I know I cannot put words together, but I do have a lot to say. I say it with my expressions, my body and my eyes. If you pay attention, you can understand what I am trying to say. I may be saying “thank you” or “I love you.” Or maybe I am letting you know I’m in pain or am scared. Just like a newborn I have different ways of telling you my needs. Please do not assume you always know what’s best for me. Try your very best to listen to what I have to say.

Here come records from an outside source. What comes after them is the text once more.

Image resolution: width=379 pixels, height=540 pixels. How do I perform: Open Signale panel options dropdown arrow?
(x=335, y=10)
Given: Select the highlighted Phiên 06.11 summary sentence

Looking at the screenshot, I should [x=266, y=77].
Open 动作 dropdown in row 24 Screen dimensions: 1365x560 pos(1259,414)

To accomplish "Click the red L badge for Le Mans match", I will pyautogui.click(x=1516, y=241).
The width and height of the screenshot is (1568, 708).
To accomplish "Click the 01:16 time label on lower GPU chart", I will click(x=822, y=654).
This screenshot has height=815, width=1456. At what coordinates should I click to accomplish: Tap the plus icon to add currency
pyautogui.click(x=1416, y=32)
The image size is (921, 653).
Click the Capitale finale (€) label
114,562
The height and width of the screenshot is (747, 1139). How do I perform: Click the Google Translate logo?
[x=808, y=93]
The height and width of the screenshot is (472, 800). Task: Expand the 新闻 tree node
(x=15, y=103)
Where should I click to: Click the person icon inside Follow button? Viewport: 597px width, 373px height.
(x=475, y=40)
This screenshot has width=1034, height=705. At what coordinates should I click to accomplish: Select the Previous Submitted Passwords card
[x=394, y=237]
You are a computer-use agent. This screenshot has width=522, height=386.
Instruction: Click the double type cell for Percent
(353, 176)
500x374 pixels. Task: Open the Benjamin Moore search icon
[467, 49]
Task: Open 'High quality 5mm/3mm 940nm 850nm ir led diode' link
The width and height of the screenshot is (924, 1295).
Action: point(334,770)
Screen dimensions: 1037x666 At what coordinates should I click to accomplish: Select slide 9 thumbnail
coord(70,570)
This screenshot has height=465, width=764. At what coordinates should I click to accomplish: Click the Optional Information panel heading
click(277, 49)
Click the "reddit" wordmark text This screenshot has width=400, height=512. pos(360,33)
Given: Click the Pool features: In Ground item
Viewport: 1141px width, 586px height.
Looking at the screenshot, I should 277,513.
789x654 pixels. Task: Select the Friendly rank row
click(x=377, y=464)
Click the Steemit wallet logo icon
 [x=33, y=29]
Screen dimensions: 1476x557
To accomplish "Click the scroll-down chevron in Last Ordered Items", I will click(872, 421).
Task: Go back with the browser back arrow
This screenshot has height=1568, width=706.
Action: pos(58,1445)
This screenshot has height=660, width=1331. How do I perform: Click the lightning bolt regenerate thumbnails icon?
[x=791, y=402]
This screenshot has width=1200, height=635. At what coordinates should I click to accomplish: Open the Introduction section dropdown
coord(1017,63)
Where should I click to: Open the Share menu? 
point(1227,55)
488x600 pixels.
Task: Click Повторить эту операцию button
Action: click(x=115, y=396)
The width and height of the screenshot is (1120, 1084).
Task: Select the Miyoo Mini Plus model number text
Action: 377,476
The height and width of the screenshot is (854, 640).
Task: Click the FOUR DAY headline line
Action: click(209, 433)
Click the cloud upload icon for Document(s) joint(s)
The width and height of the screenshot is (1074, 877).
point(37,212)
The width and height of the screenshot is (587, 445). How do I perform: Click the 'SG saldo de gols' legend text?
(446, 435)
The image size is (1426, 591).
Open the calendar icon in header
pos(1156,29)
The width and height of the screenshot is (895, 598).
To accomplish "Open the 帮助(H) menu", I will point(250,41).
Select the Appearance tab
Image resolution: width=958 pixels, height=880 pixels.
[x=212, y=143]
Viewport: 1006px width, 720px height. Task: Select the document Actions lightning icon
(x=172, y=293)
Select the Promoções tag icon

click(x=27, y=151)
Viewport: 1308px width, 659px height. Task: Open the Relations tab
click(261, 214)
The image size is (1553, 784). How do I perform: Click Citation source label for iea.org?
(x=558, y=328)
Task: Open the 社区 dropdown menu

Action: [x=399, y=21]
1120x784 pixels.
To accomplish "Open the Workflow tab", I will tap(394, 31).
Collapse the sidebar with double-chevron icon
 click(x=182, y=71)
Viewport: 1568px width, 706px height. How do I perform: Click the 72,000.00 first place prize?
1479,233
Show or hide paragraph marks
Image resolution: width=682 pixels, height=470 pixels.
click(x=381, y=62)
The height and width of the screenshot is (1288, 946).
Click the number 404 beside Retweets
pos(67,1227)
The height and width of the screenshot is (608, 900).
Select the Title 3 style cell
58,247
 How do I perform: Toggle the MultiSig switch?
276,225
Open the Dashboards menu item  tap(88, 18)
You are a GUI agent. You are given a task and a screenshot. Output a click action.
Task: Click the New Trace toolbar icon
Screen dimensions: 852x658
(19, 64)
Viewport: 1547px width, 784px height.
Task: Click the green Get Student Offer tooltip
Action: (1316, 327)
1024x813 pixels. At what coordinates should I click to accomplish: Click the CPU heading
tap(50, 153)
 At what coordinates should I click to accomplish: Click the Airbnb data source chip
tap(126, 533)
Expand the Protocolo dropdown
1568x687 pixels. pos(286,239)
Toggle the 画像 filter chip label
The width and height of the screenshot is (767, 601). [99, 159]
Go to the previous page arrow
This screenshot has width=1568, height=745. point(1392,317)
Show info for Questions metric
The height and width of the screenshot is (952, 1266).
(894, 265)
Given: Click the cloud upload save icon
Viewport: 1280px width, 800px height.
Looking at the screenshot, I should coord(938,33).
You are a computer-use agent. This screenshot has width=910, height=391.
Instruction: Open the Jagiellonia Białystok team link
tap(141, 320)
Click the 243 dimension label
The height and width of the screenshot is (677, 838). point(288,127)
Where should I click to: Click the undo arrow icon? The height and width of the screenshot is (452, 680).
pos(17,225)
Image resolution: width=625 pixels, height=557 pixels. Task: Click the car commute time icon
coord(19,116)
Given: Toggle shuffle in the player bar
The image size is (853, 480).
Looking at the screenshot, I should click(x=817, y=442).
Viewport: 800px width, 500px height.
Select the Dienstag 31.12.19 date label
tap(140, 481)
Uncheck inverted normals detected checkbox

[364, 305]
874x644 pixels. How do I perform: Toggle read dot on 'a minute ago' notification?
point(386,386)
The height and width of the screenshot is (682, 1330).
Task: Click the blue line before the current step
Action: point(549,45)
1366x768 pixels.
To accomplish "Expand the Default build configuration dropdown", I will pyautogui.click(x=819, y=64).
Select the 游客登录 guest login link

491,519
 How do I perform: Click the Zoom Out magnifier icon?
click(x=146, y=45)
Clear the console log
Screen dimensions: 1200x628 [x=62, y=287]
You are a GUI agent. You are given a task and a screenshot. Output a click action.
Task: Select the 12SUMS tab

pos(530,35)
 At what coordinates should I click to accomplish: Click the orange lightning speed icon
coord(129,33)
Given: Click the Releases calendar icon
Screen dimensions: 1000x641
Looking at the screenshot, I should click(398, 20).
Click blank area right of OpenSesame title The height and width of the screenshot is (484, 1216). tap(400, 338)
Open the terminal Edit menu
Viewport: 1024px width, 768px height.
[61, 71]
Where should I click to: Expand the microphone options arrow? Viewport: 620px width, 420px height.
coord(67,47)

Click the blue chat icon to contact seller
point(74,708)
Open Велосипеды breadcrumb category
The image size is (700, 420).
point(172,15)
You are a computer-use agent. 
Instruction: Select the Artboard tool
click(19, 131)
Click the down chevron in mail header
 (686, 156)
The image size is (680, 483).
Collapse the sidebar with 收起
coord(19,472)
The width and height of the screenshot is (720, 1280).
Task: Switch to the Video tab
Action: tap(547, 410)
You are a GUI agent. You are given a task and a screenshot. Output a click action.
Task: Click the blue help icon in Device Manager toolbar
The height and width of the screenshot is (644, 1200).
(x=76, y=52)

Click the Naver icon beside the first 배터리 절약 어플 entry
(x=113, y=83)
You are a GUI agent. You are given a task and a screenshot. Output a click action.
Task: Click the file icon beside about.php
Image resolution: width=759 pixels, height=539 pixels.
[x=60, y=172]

Please appreciate the little things.
I know it’s hard sometimes and life can get pretty hectic, but please take the time to appreciate the little things. Appreciate your family, your friends and the world around you. Enjoy the beautiful sunrise, the sweet smells, and those perfect days. I know I do because I never know where I will be tomorrow. I’ve missed too many seasons and too many memories because I’ve been in the hospital. I’ve watched too many friends like me pass away. Life is so precious no matter who you are or how you live it. I may be limited with what I can do, but I know how very lucky I am. I’m lucky to have a family that loves me so much. I’m lucky because I was able to go to school today rather than lay in a hospital bed.
Yes… today, I am one very lucky little boy.